Как город и луна, образ матери - наверху, «на васильковых обоях». За ним прообраз всеобщей матери в точности переводящий значение ее имени - «возвышенная, превознесенная» - Мария, Богородица: «…В углу - глаза круглы, - / глазами в сердце въелась богоматерь» (I, 189). Родная мать тонет в божественной неразберихе: «В богадельнях идущих веков, / может быть, мать мне сыщется…» (I, 51). Так где же она - в божнице или в богадельне? Поэтическая родительница (не путать с реальной Александрой Алексеевной) в этом стихотворении сливает воедино иконостас и божий приют для призрения дряхлых и неизлечимо больных.
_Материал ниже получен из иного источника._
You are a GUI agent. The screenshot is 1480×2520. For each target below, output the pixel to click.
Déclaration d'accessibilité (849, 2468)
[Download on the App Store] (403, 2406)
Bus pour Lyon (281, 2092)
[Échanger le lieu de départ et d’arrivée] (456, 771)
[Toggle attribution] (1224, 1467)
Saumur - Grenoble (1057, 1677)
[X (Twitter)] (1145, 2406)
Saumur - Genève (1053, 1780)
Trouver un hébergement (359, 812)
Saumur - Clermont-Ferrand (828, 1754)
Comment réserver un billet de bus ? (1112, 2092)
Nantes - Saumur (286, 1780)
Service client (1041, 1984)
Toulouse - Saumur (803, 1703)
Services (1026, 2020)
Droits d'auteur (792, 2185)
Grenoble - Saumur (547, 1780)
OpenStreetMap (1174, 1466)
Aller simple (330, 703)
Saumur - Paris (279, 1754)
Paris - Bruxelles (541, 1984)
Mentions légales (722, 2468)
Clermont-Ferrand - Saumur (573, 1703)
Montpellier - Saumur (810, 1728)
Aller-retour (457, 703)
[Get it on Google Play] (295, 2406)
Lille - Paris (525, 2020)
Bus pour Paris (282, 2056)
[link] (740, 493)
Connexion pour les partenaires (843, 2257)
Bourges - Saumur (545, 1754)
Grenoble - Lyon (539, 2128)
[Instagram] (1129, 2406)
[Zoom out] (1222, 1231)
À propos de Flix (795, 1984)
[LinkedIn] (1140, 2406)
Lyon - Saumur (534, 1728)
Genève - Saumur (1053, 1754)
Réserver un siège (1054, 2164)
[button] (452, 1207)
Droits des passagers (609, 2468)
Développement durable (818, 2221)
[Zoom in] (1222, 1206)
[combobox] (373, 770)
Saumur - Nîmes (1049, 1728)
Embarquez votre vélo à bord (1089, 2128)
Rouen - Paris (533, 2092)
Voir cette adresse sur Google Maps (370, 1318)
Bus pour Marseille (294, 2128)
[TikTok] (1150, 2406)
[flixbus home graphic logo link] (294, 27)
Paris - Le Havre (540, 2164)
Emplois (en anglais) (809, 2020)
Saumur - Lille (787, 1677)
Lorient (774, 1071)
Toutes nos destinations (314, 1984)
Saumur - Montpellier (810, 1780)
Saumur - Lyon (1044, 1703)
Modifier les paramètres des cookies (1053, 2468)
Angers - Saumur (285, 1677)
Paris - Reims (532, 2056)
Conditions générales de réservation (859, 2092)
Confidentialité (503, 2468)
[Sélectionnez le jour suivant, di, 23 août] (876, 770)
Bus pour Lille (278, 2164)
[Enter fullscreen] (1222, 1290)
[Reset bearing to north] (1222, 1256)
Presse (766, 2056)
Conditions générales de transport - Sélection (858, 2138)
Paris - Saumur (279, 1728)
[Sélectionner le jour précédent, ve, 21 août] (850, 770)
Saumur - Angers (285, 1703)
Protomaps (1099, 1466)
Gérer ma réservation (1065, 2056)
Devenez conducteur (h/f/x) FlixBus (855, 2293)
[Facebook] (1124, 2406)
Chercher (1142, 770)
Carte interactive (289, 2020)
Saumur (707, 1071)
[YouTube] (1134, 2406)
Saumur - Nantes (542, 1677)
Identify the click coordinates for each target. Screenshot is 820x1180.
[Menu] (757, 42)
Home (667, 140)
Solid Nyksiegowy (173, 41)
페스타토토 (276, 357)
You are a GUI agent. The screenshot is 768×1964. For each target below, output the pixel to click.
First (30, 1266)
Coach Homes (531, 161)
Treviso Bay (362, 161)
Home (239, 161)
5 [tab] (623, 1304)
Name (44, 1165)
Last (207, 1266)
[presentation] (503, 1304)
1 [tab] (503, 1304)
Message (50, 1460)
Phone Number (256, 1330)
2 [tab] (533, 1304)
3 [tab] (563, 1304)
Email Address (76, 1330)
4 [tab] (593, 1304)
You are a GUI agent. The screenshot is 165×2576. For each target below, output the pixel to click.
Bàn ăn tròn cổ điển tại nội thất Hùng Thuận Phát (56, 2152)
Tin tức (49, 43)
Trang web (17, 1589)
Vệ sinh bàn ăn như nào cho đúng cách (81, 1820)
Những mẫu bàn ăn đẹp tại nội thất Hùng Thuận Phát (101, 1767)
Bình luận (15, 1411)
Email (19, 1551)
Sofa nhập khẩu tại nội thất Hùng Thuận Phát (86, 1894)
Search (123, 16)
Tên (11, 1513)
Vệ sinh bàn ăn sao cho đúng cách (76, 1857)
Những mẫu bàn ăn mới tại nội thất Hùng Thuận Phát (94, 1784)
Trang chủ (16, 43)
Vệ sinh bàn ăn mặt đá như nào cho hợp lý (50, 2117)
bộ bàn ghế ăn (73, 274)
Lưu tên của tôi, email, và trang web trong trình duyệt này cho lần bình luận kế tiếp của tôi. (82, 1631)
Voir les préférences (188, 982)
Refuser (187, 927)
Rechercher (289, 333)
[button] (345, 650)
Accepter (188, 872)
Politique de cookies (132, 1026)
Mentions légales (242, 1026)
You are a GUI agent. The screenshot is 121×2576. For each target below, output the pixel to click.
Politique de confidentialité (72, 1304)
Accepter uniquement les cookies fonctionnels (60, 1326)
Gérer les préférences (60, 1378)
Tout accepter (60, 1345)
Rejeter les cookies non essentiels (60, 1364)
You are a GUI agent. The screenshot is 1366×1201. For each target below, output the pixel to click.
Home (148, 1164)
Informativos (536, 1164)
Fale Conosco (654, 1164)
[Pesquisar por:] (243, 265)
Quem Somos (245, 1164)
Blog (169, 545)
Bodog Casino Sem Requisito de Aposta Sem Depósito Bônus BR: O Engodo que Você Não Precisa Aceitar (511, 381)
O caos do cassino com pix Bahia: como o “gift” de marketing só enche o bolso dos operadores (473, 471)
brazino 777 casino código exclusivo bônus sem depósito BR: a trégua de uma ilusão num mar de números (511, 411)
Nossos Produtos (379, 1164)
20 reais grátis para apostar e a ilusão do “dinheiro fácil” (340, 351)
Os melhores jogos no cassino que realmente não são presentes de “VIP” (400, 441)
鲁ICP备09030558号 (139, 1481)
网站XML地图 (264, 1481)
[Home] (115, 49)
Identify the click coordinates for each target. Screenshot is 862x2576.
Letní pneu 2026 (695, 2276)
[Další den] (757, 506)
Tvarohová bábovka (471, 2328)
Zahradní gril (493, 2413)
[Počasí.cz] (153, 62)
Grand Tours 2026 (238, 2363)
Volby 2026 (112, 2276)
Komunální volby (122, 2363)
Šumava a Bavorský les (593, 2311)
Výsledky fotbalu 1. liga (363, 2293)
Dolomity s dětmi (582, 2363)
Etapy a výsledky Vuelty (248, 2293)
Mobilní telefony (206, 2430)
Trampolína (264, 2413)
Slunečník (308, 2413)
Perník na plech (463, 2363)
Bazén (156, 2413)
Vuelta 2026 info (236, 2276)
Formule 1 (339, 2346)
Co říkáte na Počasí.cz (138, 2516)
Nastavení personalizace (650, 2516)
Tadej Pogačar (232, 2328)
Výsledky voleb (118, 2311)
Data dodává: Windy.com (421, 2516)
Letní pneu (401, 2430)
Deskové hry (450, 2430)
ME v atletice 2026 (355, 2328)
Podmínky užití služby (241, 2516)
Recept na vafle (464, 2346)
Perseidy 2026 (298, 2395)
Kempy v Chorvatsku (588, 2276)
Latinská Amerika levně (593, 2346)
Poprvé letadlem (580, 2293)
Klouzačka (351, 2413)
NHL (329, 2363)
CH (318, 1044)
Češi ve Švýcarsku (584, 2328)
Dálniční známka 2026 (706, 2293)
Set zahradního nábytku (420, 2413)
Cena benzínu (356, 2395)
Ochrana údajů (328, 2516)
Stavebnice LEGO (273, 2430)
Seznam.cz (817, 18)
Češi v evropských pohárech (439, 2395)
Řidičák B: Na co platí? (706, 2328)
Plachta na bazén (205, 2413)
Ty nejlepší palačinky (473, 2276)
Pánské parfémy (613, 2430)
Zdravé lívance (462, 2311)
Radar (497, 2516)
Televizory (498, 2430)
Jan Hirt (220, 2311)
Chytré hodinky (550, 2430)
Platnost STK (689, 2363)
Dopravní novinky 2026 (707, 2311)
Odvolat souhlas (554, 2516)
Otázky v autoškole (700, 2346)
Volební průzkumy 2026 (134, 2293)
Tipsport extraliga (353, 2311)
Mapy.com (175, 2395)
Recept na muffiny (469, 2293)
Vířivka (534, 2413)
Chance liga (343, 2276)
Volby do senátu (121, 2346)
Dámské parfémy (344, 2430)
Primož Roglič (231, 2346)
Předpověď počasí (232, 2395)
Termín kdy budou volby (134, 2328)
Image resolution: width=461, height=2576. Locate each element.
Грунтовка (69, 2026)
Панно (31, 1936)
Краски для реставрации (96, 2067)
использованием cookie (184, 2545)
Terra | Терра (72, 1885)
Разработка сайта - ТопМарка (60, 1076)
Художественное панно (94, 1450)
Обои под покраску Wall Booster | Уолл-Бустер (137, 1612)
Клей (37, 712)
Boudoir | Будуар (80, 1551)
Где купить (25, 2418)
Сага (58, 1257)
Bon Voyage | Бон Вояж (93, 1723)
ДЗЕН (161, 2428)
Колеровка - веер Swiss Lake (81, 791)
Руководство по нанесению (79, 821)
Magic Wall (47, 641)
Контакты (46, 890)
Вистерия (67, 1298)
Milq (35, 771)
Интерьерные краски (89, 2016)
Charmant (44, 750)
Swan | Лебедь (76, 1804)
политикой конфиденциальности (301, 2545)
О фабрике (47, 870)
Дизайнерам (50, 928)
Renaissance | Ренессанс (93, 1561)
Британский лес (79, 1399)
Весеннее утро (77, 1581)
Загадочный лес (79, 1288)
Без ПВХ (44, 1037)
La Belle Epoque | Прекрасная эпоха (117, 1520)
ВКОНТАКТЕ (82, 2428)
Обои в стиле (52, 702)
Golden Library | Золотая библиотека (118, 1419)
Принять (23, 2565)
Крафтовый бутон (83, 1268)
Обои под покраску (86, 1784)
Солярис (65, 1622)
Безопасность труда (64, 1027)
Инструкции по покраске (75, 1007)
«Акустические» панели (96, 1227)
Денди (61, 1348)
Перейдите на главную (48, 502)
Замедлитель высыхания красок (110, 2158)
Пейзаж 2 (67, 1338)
Святая дева - воплощение муки, материнской жалости и милосердия. Она - путеводительница и плакальщица. Пиета (от лат ., итал . pieta - «сострадание, жалость») - название в искусстве изображений снятия с креста и оплакивания. Но поэт и мать как будто меняются местами: он охвачен чувством жалости к ее крестной муке: «Если станет жалко мне / вазы вашей муки …». Он оплакивает распятие, как он рыдал на перекрестке первого стихотворения: «…Иду / один рыдать, / что перекрестком / распяты / городовые» (I, 45). Эта мать бедна и больна, отсюда чувства стыда и муки перед ней. Она озабочена надомной работой и мыслями о хлебе насущном. Завод Шустова - производитель горячительных напитков, и мать решает вопрос: поэт ее сын или попросту пьяница, пьет. И, находясь здесь, рядом с сыном на земле, она бесконечно дальше от него, чем та, что на иконе. «А я гуляю в пестрых павах, / вихрастые ромашки, шагом меряя, мучу». Ромашка как символ любви (любишь - не любишь) превращается в состояние муки. Почему? Пока поэт предается праздным прогулкам по мостовой (франц . pave - «мостовая»), мать тяжело больна туберкулезом. Ромашка была символом больных туберкулезом. В 1913 году «День ромашки» имел точную дату - 24 (7) апреля. В этот день ежегодно проводились благотворительные сборы на борьбу с чахоткой.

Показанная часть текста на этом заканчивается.